Hi Dan,

On 7/23/2025 12:31 AM, dan.j.willi...@intel.com wrote:
Smita Koralahalli wrote:
Introduce a background worker in cxl_acpi to delay SOFT RESERVE handling
until the cxl_mem driver has probed at least one device. This coordination
ensures that DAX registration or fallback handling for soft-reserved
regions is not triggered prematurely.

The worker waits on cxl_wait_queue, which is signaled via
cxl_mem_active_inc() during cxl_mem_probe(). Once at least one memory
device probe is confirmed, the worker invokes wait_for_device_probe()
to allow the rest of the CXL device hierarchy to complete initialization.

Additionally, it also handles initialization order issues where
cxl_acpi_probe() may complete before other drivers such as cxl_port or
cxl_mem have loaded, especially when cxl_acpi and cxl_port are built-in
and cxl_mem is a loadable module.
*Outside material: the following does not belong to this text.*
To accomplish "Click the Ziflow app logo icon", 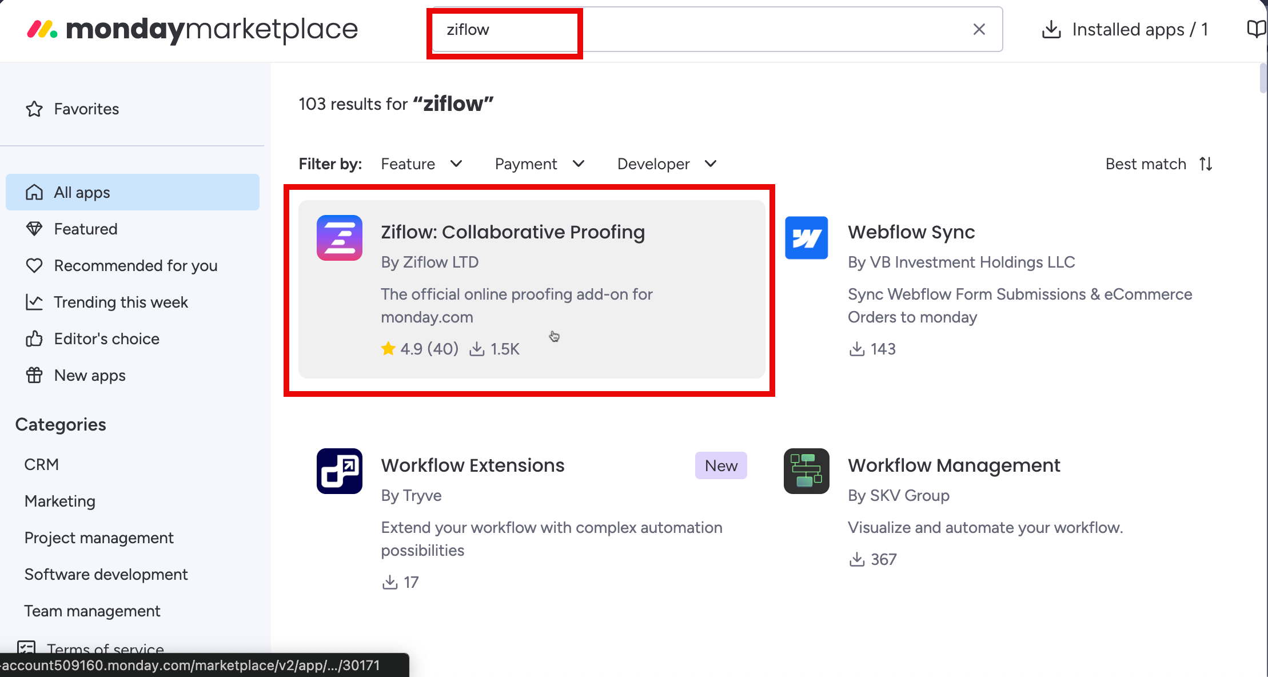I will 340,238.
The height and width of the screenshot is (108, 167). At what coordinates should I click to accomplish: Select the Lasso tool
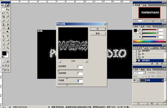(x=4, y=13)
In such cases, using only
wait_for_device_probe() is insufficient, as it may return before all
relevant probes are registered.

Right, but that problem is not solved by this which still leaves the
decision on when to give up on this mechanism, and this mechanism does
not tell you when follow-on probe work is complete.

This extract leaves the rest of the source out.